The tools for adjusting the output curve are all tools we have seen before in other contexts: Move Point, Scale Point (moves vertically), Add Point (corner or Bezier), and Delete Point. The X icon resets the curve to where you started. If you check RGB, you can set curves for the red, green, and blue channels. The R, G, and B buttons toggle on and off the curve for their respective channels. If you check Mono, you can work just on the grayscale value, to change contrast.


FIGURE 9.18  Output curve for a map.

Using this tool, you could use the same map in several levels of a material, applying one version of the map with the highlights emphasized to the Specular level, for example; a different, high-contrast version of the map to the Bump slot; and another version of the map with the color desaturated to the Diffuse slot—without touching a pixel of your map or having to save a single new map file. You could even apply yet another version of the map with the color balance shifted to the environment background.

Supersampling

Aliasing is the jagged edges you see in computer graphics due to a smooth edge being described by square pixels. Anti-aliasing makes the edges appear smoother by calculating intermediate pixel values along the edges. MAX calculates anti-aliasing in several levels: shadows are anti-aliased, for example, as are ray-trace reflections, texture maps, and specular highlights. The supersampler, if turned on in the SuperSampling rollout of a material (Figure 9.19), adds another anti-aliasing pass to calculate the best solution for each pixel and relay this information to the renderer.


FIGURE 9.19  The SuperSampling rollout.


NOTE All supersamplers turned on in the SuperSampling rollouts of materials are subject to the control in the Rendering dialog box. We will discuss global supersampling in Chapter 11.

If Enable Sampler is not checked, a pixel’s color is determined by the center of the area of the scene that it represents, often resulting in aliasing. A supersampler looks at a pixel and takes samples, at a sub-pixel level, of the area of the scene that the pixel represents. Higher sampling rates can mean higher quality anti-aliasing, but they also mean much longer rendering times. Because of this, some supersamplers are adaptive, meaning they only take the extra samples when it is really necessary to improve the anti-aliasing.

MAX 2.5 Star

In MAX R2.5, we only had one supersampling method available: what is now called MAX 2.5 Star in the SuperSampling rollout. This supersampler takes five samples, including the center of the pixel and four samples around it, and averages them together. It is not adaptive, and the regular sampling pattern can lead to aliasing problems.

Adaptive Uniform

Like MAX 2.5 Star, the Adaptive Uniform supersampler takes samples in a regular pattern, but the pattern is skewed to improve the anti-aliasing. Adaptive Uniform takes between 4 and 36 samples. It will use the lower sampling rate as long as the change in the pixels is less than the specified threshold. Above that threshold, it will use a higher rate, based on the Quality setting.

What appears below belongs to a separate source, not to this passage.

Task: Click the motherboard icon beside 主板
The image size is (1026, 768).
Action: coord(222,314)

TIP With either of the Adaptive supersamplers, don’t ever uncheck Adaptive. If you’re still getting aliasing, try lowering the threshold instead.

Hammersley

The Hammersley supersampler takes between 4 and 40 samples that are randomized on the Y axis. Irregular sampling patterns like this can lead to fewer aliasing problems. The sampling rate is based on the Quality setting and is not adaptive, so this rate is applied to all pixels.

Adaptive Halton

The Adaptive Halton supersampler offers the best of both worlds: an irregular sample pattern and an adaptive sampling rate. It takes between 4 and 40 samples per pixel. The sampling pattern is randomized along both the X and Y axes, and the higher sampling rate determined by the Quality setting is only used when needed.

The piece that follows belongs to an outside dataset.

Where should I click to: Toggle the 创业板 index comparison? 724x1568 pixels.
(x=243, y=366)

Supersampling with Raytrace Materials

Don’t do it, OK? Raytrace maps and materials already calculate their own supersampling, with settings in the Global Parameters dialog box we mentioned earlier in this chapter. If you also check Enable Sampler in the SuperSampling rollout, the material will be supersampled twice, greatly increasing render time. If you are using a Raytrace map in a material that is having aliasing problems somewhere else, such as in the Bump map, you might want to enable supersampling on the material level. In general, leave it off.